Given instruction | Return every line of the records unchanged, from the line containing "Switch to 運行情報" down to the line containing "Tap the red", both included.

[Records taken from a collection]
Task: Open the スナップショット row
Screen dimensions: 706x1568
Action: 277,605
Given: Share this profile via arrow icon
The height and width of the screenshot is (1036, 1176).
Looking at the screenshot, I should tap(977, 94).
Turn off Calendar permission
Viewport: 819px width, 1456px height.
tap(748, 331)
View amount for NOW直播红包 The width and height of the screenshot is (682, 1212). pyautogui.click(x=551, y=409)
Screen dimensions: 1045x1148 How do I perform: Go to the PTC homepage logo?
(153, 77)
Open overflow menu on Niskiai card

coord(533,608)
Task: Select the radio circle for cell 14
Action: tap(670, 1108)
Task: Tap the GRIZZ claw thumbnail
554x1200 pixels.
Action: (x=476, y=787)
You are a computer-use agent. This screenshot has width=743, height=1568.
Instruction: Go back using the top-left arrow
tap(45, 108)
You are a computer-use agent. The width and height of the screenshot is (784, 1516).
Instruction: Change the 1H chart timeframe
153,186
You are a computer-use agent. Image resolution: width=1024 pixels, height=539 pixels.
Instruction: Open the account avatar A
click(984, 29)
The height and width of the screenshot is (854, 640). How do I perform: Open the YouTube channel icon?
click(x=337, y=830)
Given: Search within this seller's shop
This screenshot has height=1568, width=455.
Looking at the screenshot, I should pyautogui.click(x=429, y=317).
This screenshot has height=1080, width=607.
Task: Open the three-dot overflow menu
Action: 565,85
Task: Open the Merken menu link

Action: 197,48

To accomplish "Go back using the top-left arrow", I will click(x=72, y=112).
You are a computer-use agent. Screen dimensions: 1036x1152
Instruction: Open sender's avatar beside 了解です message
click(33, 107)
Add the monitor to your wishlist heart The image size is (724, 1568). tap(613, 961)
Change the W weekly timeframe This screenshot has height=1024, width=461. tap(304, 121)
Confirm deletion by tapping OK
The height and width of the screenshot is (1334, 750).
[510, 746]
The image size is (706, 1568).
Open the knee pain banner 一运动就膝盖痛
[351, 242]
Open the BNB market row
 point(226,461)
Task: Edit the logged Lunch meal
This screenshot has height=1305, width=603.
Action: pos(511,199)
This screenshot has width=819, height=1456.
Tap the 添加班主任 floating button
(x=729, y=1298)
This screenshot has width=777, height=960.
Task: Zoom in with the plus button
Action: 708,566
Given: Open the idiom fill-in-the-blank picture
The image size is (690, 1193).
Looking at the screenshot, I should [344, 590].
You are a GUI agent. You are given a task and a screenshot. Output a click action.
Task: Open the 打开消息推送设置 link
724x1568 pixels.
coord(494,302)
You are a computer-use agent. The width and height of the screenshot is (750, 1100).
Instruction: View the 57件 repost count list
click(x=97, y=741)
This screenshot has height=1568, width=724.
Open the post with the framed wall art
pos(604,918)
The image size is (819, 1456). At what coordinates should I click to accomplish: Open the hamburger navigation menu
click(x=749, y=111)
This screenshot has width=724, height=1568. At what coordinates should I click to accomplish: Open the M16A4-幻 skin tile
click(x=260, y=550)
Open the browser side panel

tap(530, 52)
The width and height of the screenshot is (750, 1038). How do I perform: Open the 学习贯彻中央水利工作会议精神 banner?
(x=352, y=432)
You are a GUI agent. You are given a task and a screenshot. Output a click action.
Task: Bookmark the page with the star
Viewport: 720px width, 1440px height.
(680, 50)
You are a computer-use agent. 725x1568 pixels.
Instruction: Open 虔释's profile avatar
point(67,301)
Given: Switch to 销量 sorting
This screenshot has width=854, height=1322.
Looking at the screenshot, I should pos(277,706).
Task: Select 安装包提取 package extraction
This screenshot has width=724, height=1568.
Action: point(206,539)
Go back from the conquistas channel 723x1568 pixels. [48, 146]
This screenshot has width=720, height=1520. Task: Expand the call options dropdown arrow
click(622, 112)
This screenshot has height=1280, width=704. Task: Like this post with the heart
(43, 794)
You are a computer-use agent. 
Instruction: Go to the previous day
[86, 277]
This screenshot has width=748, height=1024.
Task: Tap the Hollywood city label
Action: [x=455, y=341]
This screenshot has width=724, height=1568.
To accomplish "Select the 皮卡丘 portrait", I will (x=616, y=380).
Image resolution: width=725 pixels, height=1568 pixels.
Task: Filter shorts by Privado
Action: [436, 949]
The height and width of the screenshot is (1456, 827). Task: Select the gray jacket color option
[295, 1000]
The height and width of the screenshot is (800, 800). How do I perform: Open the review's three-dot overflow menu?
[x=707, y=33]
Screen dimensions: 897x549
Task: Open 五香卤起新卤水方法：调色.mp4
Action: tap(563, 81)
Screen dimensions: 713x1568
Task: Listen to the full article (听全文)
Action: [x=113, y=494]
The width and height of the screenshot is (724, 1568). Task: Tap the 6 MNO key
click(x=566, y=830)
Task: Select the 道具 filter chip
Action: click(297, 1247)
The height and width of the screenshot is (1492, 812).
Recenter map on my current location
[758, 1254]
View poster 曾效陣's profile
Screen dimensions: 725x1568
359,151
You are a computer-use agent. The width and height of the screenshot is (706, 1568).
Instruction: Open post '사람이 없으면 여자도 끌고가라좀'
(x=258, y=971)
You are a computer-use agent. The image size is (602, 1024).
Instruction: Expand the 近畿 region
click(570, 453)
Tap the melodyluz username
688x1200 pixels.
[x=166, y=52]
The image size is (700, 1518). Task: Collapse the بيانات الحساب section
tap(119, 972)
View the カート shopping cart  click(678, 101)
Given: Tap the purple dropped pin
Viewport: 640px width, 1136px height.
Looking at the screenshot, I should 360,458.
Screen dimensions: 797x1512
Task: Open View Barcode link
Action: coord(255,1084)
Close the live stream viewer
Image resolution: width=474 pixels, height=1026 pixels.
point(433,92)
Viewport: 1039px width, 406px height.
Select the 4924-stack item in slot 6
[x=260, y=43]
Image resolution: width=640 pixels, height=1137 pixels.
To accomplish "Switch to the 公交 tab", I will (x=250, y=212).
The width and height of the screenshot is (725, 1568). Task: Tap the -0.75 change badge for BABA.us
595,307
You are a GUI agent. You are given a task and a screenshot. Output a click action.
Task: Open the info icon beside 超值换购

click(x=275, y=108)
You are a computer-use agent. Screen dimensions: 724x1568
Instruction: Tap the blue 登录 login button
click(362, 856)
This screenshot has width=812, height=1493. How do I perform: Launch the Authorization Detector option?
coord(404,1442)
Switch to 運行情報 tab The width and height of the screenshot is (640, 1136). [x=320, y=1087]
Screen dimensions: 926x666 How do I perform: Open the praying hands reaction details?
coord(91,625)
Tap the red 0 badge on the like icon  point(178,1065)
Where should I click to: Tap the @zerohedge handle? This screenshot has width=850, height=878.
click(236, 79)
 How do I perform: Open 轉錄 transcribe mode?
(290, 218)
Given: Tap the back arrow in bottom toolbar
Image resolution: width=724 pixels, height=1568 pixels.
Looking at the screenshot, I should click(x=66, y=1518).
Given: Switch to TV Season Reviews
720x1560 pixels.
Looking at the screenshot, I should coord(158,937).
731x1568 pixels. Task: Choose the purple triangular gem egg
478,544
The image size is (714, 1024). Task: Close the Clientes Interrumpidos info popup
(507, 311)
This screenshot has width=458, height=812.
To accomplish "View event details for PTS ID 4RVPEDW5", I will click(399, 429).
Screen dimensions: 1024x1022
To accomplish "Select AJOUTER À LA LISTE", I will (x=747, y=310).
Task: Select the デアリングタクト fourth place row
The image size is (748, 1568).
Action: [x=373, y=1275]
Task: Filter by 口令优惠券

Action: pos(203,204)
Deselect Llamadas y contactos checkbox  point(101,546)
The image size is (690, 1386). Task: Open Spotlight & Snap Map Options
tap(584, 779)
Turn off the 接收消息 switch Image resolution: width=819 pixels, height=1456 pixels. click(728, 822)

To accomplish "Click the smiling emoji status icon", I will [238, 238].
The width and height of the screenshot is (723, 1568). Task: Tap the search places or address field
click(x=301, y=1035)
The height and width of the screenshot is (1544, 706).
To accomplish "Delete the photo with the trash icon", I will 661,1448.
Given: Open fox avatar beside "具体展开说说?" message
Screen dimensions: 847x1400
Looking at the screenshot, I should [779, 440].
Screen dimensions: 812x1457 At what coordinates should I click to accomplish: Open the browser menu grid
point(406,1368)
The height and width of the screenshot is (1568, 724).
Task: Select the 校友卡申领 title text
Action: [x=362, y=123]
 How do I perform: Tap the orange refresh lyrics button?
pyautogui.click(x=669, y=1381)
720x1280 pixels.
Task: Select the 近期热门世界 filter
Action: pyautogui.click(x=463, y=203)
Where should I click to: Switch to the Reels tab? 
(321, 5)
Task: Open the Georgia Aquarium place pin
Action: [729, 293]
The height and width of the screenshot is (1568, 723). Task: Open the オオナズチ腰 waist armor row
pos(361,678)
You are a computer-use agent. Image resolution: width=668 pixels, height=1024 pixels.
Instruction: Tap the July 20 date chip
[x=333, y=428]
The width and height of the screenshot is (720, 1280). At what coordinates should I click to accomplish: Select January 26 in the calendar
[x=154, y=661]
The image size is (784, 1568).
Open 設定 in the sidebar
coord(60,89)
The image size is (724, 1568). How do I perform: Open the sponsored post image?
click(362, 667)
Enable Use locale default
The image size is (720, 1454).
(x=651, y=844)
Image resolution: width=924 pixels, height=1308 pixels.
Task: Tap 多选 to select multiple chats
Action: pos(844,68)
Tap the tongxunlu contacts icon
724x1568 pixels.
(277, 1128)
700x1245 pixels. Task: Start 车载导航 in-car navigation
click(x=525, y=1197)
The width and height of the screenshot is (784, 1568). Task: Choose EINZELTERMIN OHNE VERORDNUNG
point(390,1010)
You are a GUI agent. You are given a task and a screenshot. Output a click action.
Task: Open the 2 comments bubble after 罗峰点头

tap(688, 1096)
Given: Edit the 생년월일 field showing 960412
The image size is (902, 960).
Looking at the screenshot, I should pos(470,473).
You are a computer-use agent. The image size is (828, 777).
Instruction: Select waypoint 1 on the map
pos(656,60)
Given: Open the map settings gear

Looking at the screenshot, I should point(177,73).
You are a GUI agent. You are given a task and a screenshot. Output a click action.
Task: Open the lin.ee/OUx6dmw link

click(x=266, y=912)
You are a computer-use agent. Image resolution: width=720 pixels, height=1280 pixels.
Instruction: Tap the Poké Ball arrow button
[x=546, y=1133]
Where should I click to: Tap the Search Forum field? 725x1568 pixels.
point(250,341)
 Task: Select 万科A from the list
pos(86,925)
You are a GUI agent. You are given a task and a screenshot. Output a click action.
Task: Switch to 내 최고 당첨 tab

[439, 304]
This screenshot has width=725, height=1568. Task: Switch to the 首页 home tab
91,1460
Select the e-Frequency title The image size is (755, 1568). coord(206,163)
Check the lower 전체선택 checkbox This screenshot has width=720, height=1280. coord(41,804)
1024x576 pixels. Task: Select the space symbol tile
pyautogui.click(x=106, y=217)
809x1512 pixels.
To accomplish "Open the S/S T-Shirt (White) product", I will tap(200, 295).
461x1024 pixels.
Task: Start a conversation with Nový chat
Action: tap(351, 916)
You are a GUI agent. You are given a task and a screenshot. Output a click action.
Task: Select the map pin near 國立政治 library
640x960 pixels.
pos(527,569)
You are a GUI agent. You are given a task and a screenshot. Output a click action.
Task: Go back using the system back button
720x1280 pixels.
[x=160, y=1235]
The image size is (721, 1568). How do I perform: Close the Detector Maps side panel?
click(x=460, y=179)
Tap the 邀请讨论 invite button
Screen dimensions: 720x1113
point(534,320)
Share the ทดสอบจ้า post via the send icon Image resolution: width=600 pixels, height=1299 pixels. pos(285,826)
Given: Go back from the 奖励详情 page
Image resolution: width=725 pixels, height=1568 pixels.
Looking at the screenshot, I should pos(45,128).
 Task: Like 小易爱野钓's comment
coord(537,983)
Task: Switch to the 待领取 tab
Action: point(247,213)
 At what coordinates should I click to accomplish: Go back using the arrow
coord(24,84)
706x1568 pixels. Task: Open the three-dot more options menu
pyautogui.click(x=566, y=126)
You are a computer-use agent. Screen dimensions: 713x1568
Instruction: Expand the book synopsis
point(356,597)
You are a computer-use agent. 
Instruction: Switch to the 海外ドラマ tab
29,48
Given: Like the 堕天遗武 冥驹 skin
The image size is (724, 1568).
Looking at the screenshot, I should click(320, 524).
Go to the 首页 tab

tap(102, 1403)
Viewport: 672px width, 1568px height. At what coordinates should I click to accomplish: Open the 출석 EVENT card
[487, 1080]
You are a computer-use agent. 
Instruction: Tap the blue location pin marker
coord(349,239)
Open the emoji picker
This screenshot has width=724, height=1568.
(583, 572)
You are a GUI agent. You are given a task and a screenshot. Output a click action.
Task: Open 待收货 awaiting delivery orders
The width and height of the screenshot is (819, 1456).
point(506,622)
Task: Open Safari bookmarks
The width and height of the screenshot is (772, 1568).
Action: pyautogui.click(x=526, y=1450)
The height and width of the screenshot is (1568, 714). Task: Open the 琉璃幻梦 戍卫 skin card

Answer |
Switch to 運行情報 tab The width and height of the screenshot is (640, 1136). [x=320, y=1087]
Screen dimensions: 926x666 How do I perform: Open the praying hands reaction details?
coord(91,625)
Tap the red 0 badge on the like icon  point(178,1065)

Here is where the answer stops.